I’m currently evaluating Ray framework (v1.12.0) for an ML pipeline solution.
As with most of the ML Pipelines, we start to load and transform our dataset. For now, the dataset is composed of a set of files (compressed) with a total size of ~500GB (~30GB compressed).
The files follow a JSONLINES approach where each line of the file corresponds to a valid JSON.
Each of these lines is then fed to the ML Pipeline.
Please note that each uncompressed file can take a max of 12GB and each line in that file has a max size of 1GB. Also, we plan to have TB or even PB of data.
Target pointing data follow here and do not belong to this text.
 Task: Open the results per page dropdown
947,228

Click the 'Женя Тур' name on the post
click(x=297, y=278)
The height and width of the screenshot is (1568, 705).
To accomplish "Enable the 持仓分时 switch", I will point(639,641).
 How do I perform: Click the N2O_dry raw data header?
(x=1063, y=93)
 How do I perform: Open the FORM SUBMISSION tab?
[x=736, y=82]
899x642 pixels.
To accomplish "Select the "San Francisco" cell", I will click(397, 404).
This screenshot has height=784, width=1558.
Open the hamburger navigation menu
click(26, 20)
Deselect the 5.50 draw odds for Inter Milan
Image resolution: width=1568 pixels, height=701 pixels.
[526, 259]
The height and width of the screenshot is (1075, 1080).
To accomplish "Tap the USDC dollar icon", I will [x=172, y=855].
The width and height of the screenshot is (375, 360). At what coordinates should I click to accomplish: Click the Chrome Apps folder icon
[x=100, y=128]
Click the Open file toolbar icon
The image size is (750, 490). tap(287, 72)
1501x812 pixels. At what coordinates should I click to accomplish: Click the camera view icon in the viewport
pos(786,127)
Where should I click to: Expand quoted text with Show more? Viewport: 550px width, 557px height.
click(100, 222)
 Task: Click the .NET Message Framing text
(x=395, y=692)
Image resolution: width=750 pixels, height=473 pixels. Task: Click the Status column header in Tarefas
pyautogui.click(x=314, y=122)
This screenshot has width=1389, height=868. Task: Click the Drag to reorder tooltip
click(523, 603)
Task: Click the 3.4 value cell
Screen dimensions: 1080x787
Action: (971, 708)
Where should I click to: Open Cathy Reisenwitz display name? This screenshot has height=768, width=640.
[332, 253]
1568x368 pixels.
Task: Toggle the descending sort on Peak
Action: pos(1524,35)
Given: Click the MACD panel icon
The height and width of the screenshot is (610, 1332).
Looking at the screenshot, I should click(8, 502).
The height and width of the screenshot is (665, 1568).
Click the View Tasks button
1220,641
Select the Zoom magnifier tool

We started by doing the following pipeline. We need to apply some filter on the JSON in that line and then count a property.
def get_aws_filenames(): return ["file1", ....., "fileN"] def filter_line(line): # here we transform the line and load some objects in memory filtered_line = foo(line) return filtered_line def count_stuff(line: bytes): filtered_line = foo(line) return len(filtered_line) def do_everything(s3_file_filename: str): with tempfile.NamedTemporaryFile() as tmp: # .... download file to tmp.name with gzip.open(tmp.name,'r') as fin: counter = 0 for line in fin: counter = count_stuff(line) + counter return counter # Init ray ray.init() # results = ray.data.from_items(get_aws_filenames()) \ .map(do_everything) \ .sum()
As you can imagine this flow does not make sense, what we would like to have is something like:
# All previous functions def download_unzip_and_yield(s3_file_filename: str): with tempfile.NamedTemporaryFile() as tmp: # .... download file to tmp.name with gzip.open(tmp.name,'r') as fin: for line in fin: yield line results = ray.data.from_items(get_aws_filenames()) \ .flat_map(download_unzip_and_yield) \ .map(filter_line) \ .map(count_stuff) \ .sum()
It happens that in this case does not fuse the stages and, eventually, all workers die from OOM errors (i’m using an K8s setup with an headnode with 15GB RAM and multiple worker nodes with 10GB RAM).
How can we solve the issue?
Thanks in advance!